* Selected passage
**********

A lot has happened this week in the House of Commons regarding Brexit. Because all the possible Brexit scenarios still seem to be on the table, it is a good idea to give a quick overview of what has happened this week and, more importantly, what the next steps are.
The week started relatively positive for Prime Minister Theresa May. On Monday 11 March, May and Commission President Jean-Claude Juncker secured a last-minute legally binding joint instrument relating to the backstop of the Brexit Withdrawal Agreement. Crucially, May secured one key demand to ensure the backstop is not a permanent solution. The PM had hoped the agreed changes would be enough to convince MPs to pass the deal through the Parliament. Unfortunately, however, Attorney General Geoffrey Cox declared his legal advice would not change as the changes do not allow the UK to unilaterally quit the backstop.
Quickly after Cox’s statement, both the Northern Irish Democratic Unionist Party (DUP) which props up May’s government in Westminster, and the European Research Group (ERG) of hardline Tory Brexiteers, indicated they would not be able to vote for the deal on 12 March. The second meaningful vote resulted, as expected, in another crushing defeat by 391 to 242 — a margin of 149.
As a result of the second rejection of the Withdrawal Agreement, MPs voted on 13 March whether or not to leave the EU without a deal. With an unexpected turn of events and a high level of drama, two votes took place: one that could temporarily wipe the “no deal” off the table and another that could indefinitely bury the idea. The Parliament was expected to vote against a Brexit without an agreement for the time being, but with a narrow majority of 4 votes, the Parliament also announced it would never want a hard Brexit. This represented another defeat for May as she wanted to temporarily ban the “no deal” scenario, but not take it off the table completely in order to keep leverage in negotiations. The votes are not legally binding however, and a hard Brexit remains on the table if no deal or extension can be agreed with the EU by 29 March.

**********

* Assigned task A
In the Brexit overview, by what vote was the deal defeated in the second meaningful vote?
* Assigned task B
Copy, word for word, the part of the Brexit overview that opens with the words "A lot has happened" and closes with "quit the backstop.".

**********

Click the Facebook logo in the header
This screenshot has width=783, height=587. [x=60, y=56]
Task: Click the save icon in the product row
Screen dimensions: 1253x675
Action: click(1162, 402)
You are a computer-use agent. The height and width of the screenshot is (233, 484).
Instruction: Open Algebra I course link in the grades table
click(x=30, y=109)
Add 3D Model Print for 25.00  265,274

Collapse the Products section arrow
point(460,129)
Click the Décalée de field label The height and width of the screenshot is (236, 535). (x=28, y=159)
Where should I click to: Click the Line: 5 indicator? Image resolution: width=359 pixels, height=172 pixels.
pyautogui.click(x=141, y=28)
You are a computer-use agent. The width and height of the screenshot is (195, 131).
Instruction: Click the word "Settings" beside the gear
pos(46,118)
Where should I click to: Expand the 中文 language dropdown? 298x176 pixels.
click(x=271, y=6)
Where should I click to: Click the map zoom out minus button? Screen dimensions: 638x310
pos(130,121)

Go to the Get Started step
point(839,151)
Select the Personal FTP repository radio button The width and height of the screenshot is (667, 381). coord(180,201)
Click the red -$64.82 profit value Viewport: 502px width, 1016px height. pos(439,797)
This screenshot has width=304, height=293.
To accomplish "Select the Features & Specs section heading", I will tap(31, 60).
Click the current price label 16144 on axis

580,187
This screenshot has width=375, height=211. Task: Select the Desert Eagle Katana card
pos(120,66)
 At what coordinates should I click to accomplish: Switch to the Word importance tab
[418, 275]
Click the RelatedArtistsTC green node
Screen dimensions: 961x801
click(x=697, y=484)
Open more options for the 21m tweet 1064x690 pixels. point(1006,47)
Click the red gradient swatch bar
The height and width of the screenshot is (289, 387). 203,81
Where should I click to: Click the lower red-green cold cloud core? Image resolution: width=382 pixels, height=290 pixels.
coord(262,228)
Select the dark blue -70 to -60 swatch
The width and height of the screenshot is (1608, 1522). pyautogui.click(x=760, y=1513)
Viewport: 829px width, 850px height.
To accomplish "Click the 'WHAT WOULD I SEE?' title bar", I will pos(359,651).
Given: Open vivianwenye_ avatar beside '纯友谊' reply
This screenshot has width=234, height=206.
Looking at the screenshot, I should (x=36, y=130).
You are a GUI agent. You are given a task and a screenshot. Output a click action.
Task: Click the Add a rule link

**********

* Expected answer A
391 to 242, a margin of 149.

* Expected answer B
A lot has happened this week in the House of Commons regarding Brexit. Because all the possible Brexit scenarios still seem to be on the table, it is a good idea to give a quick overview of what has happened this week and, more importantly, what the next steps are.
The week started relatively positive for Prime Minister Theresa May. On Monday 11 March, May and Commission President Jean-Claude Juncker secured a last-minute legally binding joint instrument relating to the backstop of the Brexit Withdrawal Agreement. Crucially, May secured one key demand to ensure the backstop is not a permanent solution. The PM had hoped the agreed changes would be enough to convince MPs to pass the deal through the Parliament. Unfortunately, however, Attorney General Geoffrey Cox declared his legal advice would not change as the changes do not allow the UK to unilaterally quit the backstop.